● WHAT TO PRODUCE
Wherever a picture appears in the listing, leave it out, and copy the rest exactly.

● GIVEN RECORDS
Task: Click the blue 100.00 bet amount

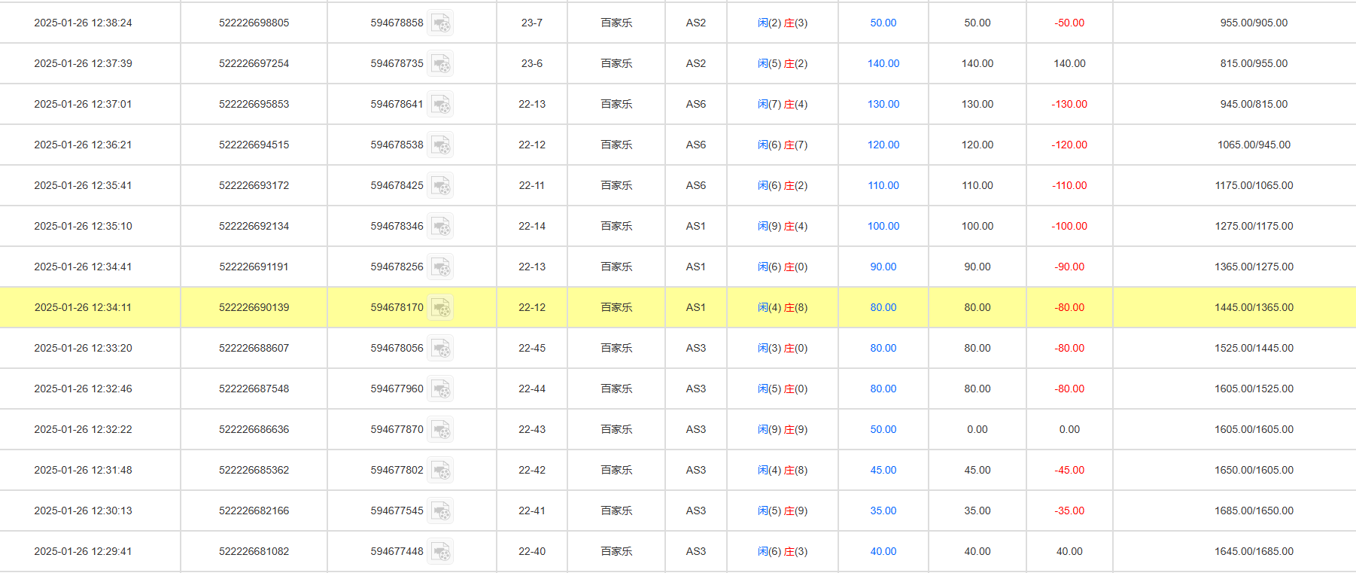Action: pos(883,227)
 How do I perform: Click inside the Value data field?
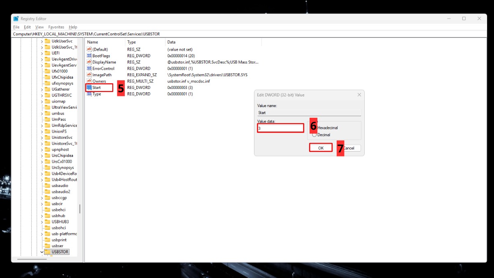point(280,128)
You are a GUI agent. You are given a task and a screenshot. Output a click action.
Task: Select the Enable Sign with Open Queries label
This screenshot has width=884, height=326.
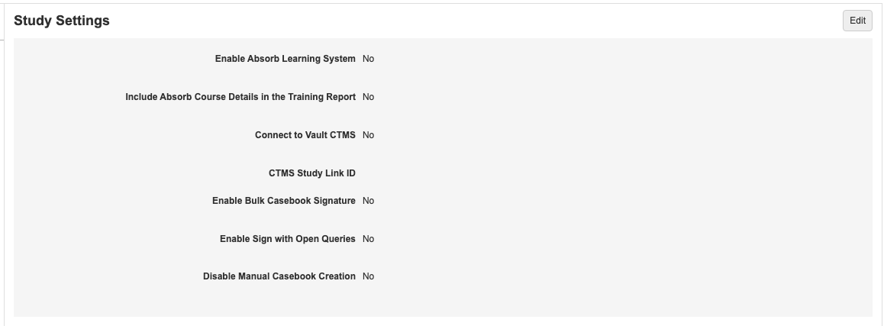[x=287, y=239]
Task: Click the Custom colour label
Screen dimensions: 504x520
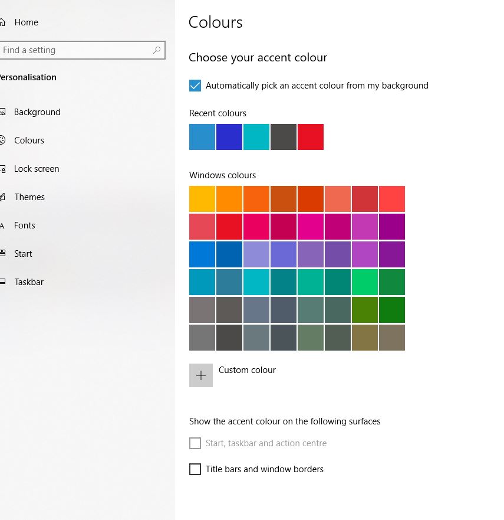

● REPLY TO THE EXERCISE
Task: Click the blue 100.00 bet amount

Action: pos(883,227)
 How do I perform: Click inside the Value data field?
point(280,128)
You are a GUI agent. You are given a task and a screenshot. Output a click action.
Task: Select the Enable Sign with Open Queries label
This screenshot has width=884, height=326.
[x=287, y=239]
Task: Click the Custom colour label
Screen dimensions: 504x520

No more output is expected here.